(Saved data entries)
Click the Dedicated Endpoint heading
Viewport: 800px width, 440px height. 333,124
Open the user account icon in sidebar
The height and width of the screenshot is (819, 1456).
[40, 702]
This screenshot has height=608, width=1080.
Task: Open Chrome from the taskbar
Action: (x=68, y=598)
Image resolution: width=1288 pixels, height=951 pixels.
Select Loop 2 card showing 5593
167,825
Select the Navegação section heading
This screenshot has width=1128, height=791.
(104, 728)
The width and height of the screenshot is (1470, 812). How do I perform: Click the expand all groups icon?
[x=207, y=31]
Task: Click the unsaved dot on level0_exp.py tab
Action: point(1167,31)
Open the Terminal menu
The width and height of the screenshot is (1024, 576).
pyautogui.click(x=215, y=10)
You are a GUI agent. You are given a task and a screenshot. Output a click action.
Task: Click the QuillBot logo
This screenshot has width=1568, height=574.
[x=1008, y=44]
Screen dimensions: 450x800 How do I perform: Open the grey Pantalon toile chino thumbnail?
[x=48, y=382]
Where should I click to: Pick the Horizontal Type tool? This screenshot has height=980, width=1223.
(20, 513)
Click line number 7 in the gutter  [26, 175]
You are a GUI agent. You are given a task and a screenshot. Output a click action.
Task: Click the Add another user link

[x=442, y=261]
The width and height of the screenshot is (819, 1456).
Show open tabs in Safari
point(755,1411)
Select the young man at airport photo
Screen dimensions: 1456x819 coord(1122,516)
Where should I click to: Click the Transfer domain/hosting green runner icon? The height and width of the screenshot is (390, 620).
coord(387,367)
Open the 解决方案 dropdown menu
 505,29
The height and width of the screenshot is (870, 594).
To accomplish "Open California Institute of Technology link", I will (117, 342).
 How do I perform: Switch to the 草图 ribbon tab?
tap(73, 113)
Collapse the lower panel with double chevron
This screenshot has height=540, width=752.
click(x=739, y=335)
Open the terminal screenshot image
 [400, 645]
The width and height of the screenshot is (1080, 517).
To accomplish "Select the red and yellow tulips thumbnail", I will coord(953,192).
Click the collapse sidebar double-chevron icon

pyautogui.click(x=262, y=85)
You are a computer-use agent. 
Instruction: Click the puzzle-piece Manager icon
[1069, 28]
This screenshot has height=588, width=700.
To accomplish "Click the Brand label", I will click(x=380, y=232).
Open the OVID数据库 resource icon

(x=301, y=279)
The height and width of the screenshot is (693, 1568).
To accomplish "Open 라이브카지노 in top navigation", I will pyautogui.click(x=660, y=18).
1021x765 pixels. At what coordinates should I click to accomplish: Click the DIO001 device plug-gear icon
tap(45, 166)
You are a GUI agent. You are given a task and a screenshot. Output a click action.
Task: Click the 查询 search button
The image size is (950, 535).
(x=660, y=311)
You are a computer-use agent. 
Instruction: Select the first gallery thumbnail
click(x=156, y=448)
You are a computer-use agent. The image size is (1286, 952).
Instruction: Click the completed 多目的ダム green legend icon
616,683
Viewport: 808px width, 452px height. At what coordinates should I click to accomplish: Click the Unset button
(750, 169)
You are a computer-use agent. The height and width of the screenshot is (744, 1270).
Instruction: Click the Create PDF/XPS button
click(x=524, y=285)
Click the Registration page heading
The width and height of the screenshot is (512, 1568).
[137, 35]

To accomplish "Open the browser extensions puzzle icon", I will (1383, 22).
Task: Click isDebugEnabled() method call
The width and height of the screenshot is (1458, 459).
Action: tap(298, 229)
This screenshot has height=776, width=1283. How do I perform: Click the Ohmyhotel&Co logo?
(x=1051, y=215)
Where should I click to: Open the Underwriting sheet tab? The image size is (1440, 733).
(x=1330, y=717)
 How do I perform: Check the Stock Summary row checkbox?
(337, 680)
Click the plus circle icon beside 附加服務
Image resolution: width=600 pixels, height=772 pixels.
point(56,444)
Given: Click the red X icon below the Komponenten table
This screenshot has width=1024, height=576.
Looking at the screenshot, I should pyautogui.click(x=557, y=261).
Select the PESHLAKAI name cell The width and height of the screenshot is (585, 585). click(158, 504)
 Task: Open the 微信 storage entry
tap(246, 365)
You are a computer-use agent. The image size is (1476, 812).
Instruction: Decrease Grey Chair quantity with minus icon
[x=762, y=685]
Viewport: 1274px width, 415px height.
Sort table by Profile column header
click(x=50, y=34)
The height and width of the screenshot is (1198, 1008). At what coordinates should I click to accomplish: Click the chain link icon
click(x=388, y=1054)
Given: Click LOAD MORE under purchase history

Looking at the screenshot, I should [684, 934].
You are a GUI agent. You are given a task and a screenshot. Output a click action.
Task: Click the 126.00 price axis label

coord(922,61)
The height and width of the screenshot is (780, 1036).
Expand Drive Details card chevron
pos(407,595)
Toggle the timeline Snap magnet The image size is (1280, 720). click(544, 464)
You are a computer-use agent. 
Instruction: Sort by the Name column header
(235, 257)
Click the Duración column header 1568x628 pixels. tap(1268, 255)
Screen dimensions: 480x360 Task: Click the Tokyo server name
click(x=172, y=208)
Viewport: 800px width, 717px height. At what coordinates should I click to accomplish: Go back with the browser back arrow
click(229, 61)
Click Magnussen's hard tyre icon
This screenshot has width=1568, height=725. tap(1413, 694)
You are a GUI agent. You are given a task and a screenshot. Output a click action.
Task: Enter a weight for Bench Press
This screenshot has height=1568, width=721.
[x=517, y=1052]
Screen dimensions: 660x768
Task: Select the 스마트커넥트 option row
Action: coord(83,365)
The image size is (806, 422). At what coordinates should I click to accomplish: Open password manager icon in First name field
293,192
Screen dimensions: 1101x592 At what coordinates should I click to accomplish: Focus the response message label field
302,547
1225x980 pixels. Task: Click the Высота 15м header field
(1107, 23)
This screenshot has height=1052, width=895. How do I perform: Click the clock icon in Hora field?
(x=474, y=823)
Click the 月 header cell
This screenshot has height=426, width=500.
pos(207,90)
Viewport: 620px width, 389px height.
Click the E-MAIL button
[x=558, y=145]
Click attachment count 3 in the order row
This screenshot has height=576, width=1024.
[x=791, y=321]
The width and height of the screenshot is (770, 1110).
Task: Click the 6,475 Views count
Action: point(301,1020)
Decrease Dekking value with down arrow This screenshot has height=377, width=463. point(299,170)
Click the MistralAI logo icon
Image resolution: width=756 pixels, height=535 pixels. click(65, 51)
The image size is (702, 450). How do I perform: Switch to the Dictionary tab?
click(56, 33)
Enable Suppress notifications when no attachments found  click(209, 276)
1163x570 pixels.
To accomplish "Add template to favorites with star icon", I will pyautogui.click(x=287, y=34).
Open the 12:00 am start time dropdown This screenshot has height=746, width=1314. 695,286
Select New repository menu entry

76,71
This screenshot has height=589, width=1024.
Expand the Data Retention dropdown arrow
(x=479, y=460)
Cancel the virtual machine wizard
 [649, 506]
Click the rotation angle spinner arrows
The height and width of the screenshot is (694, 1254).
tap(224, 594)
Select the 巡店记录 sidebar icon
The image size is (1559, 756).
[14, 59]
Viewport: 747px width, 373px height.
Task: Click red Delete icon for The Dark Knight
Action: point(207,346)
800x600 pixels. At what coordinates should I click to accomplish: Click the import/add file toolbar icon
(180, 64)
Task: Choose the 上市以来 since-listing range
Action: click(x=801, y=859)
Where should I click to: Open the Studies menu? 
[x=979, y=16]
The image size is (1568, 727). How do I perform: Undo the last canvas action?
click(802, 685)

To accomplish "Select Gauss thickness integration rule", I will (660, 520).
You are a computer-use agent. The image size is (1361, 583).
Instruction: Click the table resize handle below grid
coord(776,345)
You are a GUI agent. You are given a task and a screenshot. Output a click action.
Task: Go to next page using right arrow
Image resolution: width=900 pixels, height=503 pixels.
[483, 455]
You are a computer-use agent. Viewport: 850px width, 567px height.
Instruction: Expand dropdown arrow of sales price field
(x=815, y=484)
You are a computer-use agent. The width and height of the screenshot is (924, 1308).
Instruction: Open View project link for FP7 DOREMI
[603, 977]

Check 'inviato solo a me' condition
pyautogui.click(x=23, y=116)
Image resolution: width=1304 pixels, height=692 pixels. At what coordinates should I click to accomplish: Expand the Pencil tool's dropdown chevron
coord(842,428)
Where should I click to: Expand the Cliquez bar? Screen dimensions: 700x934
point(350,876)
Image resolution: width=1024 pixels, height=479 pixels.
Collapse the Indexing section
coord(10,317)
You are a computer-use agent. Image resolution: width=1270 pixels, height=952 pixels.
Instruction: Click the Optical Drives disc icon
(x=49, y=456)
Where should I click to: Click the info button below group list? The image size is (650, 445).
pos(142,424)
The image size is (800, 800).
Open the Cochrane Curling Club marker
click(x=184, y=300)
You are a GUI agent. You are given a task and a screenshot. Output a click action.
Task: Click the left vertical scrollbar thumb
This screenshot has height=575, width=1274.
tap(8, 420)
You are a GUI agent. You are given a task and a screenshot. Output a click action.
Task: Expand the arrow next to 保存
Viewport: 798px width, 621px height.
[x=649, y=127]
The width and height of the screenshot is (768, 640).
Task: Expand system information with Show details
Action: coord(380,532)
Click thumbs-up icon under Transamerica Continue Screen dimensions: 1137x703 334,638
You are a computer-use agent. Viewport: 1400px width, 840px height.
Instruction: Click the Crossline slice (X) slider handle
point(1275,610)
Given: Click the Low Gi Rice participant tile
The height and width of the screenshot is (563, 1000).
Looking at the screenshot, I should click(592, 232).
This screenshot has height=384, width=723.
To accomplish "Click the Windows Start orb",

*What is required*. Filter the entries down to the lines with the word "next" in them.

*Response for this exercise*.
Task: Go to next page using right arrow
Task: Expand the arrow next to 保存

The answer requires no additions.